The Trolli case shows what happens when the answer is "No."
The Facts: Trolli in Spain
Analysis Metrics
Study Period: October–December 2024
Target Markets: Spain (trolli.es) vs. global AI systems
Methodology: Google Search Console, AI Perception Analysis, Competitor Comparison
Google Visibility: The website trolli.es practically doesn't rank on Google Spain for central search terms like "gominolas" (gummy candies), "gominolas ácidas" (sour gummy candies), or related product categories. Competitors like Haribo, Fini, or Vidal dominate these terms with structured, content-rich pages.
Local AI Visibility: For Spanish-language queries to ChatGPT, Perplexity, or Google SGE, the systems rarely draw on content from trolli.es. Instead, they cite Wikipedia, international e-commerce platforms, or competitors.
Global AI Visibility: For general questions about candy brands or gummy candies, Trolli is correctly recognized as an international brand – based on global sources like Wikipedia, LinkedIn, or the international corporate website.
of consumers use AI systems for product research in 2025 – compared to 38% in 2024.
(Source: Gartner Consumer Trends Report 2024)
Why This Is Critical
Purchase decisions rarely begin at the shelf today. Studies show that 70–85% of decisions are prepared online in advance, even for traditional FMCG products.
Users search for:
- "mejores gominolas" (best gummy candies)
- "gominolas para fiestas infantiles" (gummy candies for children's parties)
- "qué marca de gominolas es mejor" (which gummy candy brand is best)
Increasingly, these questions are asked not just via Google, but directly through AI systems like ChatGPT, Google SGE, or Perplexity. These systems don't provide link lists, but concrete recommendations.
The consequence: If a brand doesn't appear in this phase, it factually doesn't exist for the consumer – regardless of how present it is in physical retail.
AI systems increasingly function as gatekeepers: They pre-filter brands, recommend alternatives, and shape perception before a store is even entered.
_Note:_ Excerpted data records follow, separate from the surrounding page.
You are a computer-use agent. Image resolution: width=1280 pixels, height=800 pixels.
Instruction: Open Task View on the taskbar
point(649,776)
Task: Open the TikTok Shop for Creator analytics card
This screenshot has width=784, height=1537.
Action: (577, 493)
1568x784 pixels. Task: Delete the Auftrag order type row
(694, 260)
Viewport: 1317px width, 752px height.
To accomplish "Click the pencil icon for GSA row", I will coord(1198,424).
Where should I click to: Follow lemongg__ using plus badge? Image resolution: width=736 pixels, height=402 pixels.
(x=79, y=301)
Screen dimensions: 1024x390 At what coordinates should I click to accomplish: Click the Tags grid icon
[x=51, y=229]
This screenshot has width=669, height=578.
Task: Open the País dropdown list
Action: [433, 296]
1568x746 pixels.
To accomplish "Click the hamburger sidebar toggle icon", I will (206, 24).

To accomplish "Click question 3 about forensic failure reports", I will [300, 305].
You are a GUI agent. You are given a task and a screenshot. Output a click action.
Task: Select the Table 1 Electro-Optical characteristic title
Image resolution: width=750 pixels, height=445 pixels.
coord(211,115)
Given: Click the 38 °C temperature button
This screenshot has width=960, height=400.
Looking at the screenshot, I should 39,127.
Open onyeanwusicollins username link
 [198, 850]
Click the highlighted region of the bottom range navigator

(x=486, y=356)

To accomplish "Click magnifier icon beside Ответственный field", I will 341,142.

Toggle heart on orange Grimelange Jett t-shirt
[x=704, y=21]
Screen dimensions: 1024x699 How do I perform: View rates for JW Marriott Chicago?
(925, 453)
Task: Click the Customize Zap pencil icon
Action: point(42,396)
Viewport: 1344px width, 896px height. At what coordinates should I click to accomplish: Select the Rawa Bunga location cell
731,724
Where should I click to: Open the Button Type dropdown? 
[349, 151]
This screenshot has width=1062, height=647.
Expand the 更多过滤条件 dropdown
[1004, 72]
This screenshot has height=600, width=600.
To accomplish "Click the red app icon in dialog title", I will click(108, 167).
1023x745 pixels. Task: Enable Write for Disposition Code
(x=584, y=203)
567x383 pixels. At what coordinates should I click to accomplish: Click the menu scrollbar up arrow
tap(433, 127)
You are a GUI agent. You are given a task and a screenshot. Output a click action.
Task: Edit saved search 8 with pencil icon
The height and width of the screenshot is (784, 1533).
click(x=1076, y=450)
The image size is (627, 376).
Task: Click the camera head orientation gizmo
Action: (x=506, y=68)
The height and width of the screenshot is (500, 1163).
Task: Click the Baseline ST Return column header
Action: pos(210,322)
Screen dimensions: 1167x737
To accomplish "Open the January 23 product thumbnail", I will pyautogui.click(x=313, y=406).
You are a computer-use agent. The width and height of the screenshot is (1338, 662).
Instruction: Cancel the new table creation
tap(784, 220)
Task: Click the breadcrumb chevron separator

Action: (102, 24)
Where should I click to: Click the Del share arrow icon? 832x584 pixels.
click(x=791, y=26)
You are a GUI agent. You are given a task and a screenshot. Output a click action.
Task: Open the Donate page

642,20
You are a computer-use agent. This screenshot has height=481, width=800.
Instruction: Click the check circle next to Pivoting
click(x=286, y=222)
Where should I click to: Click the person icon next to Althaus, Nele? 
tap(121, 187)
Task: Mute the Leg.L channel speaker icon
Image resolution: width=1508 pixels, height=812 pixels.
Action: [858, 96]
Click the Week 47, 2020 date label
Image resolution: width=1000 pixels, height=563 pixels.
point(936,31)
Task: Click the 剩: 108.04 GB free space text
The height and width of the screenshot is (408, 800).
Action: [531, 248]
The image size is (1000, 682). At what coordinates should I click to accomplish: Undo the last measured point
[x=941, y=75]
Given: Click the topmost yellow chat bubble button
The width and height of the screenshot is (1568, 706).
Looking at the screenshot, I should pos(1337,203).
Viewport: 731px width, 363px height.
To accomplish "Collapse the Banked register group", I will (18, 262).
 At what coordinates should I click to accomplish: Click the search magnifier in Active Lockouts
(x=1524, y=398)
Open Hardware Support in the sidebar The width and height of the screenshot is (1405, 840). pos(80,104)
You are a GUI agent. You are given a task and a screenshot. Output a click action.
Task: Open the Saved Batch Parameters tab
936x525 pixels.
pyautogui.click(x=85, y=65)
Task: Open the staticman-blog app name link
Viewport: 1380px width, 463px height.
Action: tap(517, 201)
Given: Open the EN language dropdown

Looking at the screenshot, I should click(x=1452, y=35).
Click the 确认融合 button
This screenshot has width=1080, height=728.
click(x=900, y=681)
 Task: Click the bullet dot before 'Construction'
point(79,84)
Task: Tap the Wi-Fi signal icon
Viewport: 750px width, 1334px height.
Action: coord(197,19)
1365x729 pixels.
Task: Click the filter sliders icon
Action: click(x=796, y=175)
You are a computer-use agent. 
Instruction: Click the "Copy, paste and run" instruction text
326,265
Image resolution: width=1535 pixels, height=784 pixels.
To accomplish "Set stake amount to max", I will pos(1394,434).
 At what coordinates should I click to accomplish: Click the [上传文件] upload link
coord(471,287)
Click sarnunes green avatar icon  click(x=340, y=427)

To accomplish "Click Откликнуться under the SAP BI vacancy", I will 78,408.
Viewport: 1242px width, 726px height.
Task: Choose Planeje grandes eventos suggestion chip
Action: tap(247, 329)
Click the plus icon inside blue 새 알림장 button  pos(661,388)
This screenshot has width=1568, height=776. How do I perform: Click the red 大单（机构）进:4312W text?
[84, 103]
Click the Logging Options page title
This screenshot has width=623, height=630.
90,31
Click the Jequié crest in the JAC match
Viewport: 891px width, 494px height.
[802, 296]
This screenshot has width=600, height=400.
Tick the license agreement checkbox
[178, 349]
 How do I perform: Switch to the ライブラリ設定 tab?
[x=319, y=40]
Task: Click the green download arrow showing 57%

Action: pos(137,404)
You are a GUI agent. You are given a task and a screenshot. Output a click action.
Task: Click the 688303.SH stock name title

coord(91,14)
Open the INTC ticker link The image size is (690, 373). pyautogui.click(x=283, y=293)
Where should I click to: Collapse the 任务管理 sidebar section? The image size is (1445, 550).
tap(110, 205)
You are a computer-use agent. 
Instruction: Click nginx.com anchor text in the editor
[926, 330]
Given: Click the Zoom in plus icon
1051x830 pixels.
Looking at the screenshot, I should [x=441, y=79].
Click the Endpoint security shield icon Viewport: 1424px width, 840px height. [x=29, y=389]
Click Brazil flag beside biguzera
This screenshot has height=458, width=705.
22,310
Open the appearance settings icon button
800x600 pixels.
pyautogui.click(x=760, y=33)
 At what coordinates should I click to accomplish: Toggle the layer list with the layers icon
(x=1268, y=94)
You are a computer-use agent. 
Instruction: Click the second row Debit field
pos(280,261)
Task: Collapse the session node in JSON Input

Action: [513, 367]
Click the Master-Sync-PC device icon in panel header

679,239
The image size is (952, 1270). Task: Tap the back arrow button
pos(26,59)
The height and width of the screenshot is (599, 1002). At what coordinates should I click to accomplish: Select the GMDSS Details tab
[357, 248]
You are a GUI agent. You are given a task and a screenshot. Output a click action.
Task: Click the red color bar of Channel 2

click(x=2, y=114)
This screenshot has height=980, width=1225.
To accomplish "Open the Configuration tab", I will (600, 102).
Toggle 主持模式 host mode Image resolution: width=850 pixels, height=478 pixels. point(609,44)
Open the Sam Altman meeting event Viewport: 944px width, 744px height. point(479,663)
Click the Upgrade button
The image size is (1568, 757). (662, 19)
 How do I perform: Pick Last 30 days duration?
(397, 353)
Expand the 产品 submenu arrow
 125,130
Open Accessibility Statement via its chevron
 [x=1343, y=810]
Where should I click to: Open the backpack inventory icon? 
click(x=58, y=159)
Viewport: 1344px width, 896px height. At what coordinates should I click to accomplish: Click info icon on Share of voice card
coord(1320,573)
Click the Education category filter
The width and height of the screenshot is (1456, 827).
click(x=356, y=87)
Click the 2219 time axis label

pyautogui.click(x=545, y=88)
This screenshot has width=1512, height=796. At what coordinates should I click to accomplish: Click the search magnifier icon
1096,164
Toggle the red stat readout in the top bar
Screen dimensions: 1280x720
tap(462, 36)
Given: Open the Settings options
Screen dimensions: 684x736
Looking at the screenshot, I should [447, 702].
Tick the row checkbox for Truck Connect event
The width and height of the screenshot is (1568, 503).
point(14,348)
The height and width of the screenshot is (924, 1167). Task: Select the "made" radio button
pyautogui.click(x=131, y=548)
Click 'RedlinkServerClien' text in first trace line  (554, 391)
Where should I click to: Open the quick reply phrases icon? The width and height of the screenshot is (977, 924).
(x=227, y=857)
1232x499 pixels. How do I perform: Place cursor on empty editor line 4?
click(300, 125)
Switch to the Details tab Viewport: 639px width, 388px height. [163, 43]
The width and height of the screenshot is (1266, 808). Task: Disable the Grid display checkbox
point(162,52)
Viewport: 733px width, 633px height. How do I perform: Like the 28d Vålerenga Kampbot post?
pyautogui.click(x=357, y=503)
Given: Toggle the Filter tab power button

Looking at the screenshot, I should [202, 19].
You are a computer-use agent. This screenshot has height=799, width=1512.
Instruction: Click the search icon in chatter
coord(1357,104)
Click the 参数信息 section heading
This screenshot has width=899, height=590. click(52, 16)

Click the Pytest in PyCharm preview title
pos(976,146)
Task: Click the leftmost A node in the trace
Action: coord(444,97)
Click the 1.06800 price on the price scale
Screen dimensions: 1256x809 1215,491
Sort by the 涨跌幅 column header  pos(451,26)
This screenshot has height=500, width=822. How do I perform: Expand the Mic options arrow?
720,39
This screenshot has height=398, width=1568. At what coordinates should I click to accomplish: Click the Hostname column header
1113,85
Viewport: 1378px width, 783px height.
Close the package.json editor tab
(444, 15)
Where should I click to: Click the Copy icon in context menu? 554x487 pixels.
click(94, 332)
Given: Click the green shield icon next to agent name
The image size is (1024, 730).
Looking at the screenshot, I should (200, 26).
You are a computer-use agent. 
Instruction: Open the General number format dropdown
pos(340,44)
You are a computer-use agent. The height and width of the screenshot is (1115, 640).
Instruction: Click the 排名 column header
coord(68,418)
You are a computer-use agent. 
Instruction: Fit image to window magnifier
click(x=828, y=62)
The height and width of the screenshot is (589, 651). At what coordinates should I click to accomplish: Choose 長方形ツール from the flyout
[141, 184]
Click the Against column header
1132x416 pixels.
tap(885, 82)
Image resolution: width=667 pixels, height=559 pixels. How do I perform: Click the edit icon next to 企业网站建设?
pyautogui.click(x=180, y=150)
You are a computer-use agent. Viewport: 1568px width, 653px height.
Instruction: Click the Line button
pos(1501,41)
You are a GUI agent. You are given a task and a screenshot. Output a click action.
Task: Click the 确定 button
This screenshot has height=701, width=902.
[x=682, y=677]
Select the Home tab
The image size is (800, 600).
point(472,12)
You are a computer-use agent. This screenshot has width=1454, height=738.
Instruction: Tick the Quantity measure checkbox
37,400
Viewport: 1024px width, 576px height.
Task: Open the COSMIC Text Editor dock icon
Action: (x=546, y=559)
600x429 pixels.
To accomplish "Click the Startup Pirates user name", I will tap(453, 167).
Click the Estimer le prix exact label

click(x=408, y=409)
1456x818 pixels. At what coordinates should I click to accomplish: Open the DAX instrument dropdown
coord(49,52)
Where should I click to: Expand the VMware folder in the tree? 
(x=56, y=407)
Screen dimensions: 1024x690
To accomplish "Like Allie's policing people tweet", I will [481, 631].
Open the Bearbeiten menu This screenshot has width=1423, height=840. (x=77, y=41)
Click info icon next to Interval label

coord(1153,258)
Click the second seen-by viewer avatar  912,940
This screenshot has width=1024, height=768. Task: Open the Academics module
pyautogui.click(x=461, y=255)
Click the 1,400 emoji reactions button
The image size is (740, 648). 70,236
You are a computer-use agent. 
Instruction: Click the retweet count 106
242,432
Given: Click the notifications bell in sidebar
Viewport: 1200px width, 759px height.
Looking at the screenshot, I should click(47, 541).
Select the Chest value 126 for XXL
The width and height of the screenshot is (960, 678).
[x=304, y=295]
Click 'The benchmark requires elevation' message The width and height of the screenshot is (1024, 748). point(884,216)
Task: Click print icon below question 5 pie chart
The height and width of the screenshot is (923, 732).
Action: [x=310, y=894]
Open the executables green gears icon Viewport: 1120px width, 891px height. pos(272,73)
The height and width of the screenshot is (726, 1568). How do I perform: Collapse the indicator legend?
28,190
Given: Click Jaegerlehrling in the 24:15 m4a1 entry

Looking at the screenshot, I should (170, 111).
The Causes: Classic SEO Deficits with AI Impact
The analysis shows no exotic technical problems, but classic local SEO deficits that today directly impact AI visibility:
1. Insufficient Content Depth
Product pages with around 150 words provide neither Google nor AI systems with sufficient context. Competitors work with 400–600 words and structured detail depth: ingredients, flavors, uses, origin.
AI Impact: Without context-rich sources, AI systems cannot qualify or categorize Trolli products.
2. Wrong Language Level
Using English product names ("Sour Brite Crawlers") without Spanish equivalents prevents connection to local search queries like "gominolas ácidas" (sour gummy candies).
AI Impact: AI systems match queries semantically – without the linguistic bridge, no connection is made.
3. Missing Structured Data
Without Schema.org markup for products, categories, and organization, machine-readable signals for search engines and AI models are missing.
AI Impact: Structured data is training material for AI systems – without it, the brand remains incomprehensible.
4. No Local Entity
There's no clearly modeled entity "Trolli España" with local market reference, distribution, production sites, or history.
AI Impact: AI systems understand entities, not websites. Without a local entity, there's nothing they can reference.
5. Flat Site Architecture
Missing categories, thematic clusters, and internal linking structures prevent building semantic depth.
AI Impact: AI systems also evaluate authority through semantic interconnection – flat structures signal low relevance.
The Concept: The Semantic Localization Gap
Visualizing the Semantic Localization Gap
Trolli exists in Wikipedia, LinkedIn, international sources.
AI systems recognize the brand globally.
No local modeling.
No rankings.
No quality sources.
AI relies on third parties.
Trolli España doesn't exist as a digital market entity.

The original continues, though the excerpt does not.